Benjamin Franklin once said, “In this world, nothing can be said to be certain, except death and taxes.”

Mr. Franklin, please allow me to update your statement and add two more things that are as certain as death and taxes in this world: Rodrigo Duterte saying something crazy and the San Antonio Spurs winning.

In the last 25 NBA Playoffs, the Spurs have only missed 1 postseason appearance. Yes, just one.

In the 19 years that Tim Duncan played, the Spurs have never missed the playoffs. Yes, never missed the playoffs.

I don’t know if they have their own collective bargaining agreement with the devil or what, but that’s an impressive feat for a franchise playing in the always rowdy and tight Western Conference.

Now with LaMarcus Aldridge and Kawhi Leonard leading the team, the Spurs are ready to continue the winning tradition. And yet, no one’s talking about them again.

Just like last season.

And the season before that.

And the season before that season.

They have been so accustomed flying under the radar that we might as well send the whole Spurs team across enemy territories and gather any information we need.

So what is it with the “boring” San Antonio Spurs that have us switching the channels from ESPN to something much more exciting (Masterchef)?

How are they boring when they do have the best coach (arguably in history) and two of the top players in the NBA today?

Kawhi is the 2nd best all-around player behind LeBron James, and it’s very much possible he’ll win his 1st MVP and 3rd straight Defensive Player of the Year this season. Aldridge can pretty much make a case that he’s the best power forward in the game today (he has managed to stay healthier than Anthony Davis and Blake Griffin).

But they lack the personality to be media darlings nor have a strong social media presence (which is apparently very important nowadays) that a casual fan can relate to. (Popovich has the personality but definitely not a media darling)

Do they play a boring style of basketball?

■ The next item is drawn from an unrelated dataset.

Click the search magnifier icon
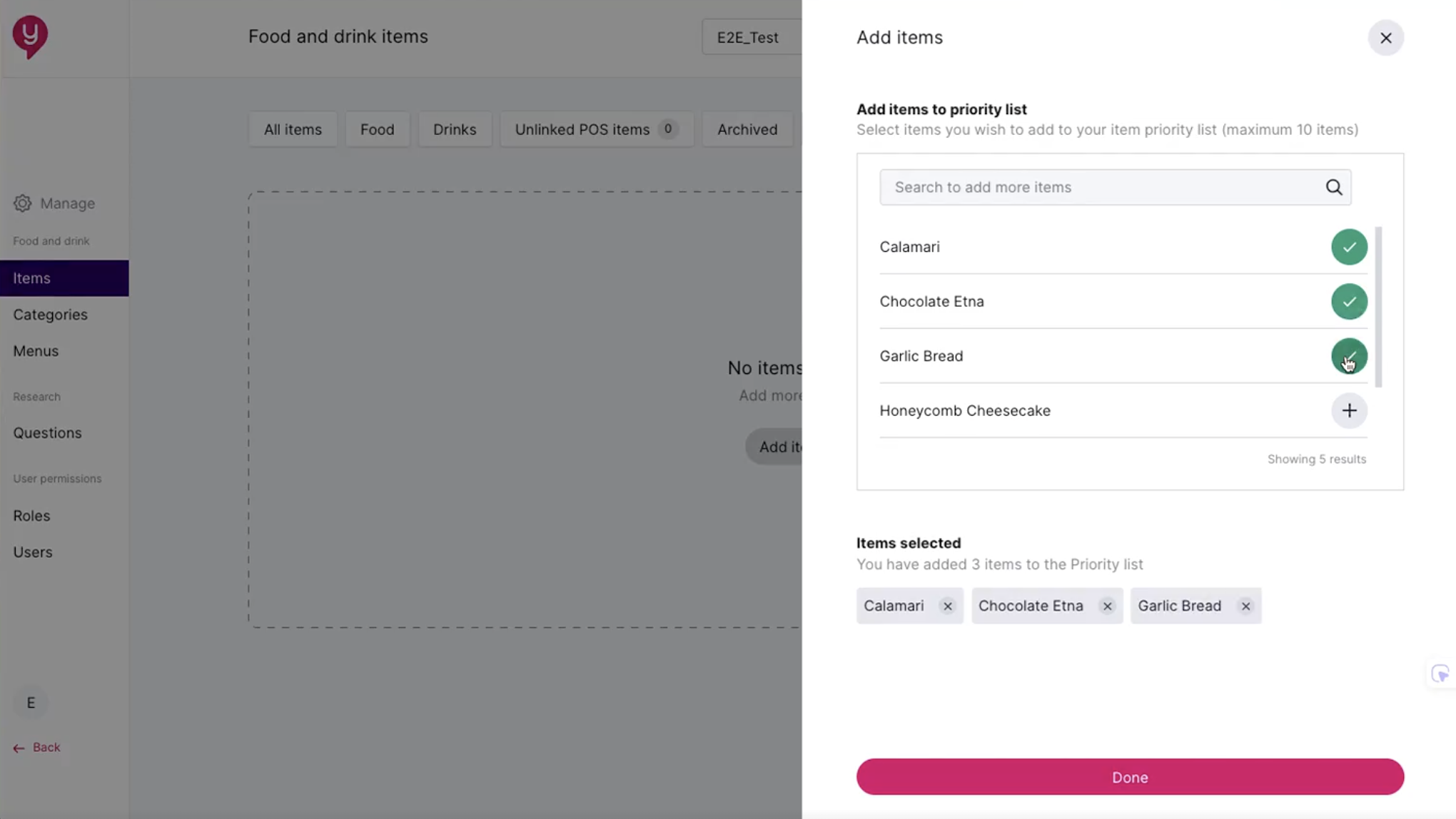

Last season, they averaged 103.5 points per game (10th best) and held opponents to 93 points (best). They share the ball, swinging it from side to side before finding the best shot available (just watch this and try not to shed a tear while doing so).

But are they boring us out because they’re dominating the games too much (10.6 pt differential, 2nd best)? (And are we that crazy that a team dominating another team is what we have now considered boring?)

Are they boring because they’re playing in a small market?

The market for San Antonio is actually huge too. It’s the 7th most populated city behind the likes of Los Angeles, Chicago, and Houston and the 2nd most in the state of Texas. And yet we still consider them a small market team.

So why aren’t we talking about them when they have a top coach, top players, and playing in a not so small market anyway?

It might be because the Spurs, despite their own success, would always have to contend with a team that was deemed better than them coming into the season. In the last 12 years (including this one), bookmakers have San Antonio as favorites in just two seasons — 2006 (+180) and 2008 (+350) (where they actually lost both).

It’s none more so evident than this season as the Golden State Warriors (aka the team your friend who started watching NBA yesterday is already a fan of) are the overwhelming favorites (probably the first team in NBA betting history where you have to wager more than $100 to win the said $100 back).

To start their new season without Duncan, the Spurs were given the task of trying out the new-look Warriors at Oracle Arena in one of the most anticipated opening games since the LeBron-Wade-Bosh welcoming party in 2011 in Florida. I wouldn’t blame anybody if they thought this game had “blowout” and “Spurs first loss” written all over it.

So what did San Antonio do?

They changed the script and dominated Golden State from start to finish. It was so bad that the game had zero Stephen Curry shimmy, zero Kevin Durant is not nice moments (still waiting for Russell Westbrook tweet any minute now), and most importantly, zero Draymond Green kicking anyone in the groin area.

Side note: since being up 3–1 in the NBA Finals, the Warriors have lost 4 in a row.

The Aldridge-Gasol tandem looked good as they handled the boards well and rarely allowed 2nd chance points from the Golden State frontcourt (RIP Aldridge-is-unhappy-so-let’s-trade-him-rumors). The bench, led by Road-Runner-personified Patty Mills and Jonathan Simmons (who he play for?), was more than outstanding. Tony Parker and Manu Ginobili both had don’t-forget-about-us games. And Leonard? He set a career high (35) by making half of his shots (10) and all of his free throws (15) to go along with 5 steals, so yeah, not much to talk about.

Even if it was just one game, the Spurs provided a blueprint to beat these Warriors (but I wouldn’t want to be the Pelicans as Golden State looks to avenge their loss). Pounding them on the boards (+13 off, +7 def) and taking care of the ball (13 TOs as a team) limits any transition opportunities for the Golden State.

Who’s to say that these two are really the Achilles heels of the new superteam? It’s a long season and we’re barely just getting started.

But hey, at least we got to talk about the San Antonio Spurs again!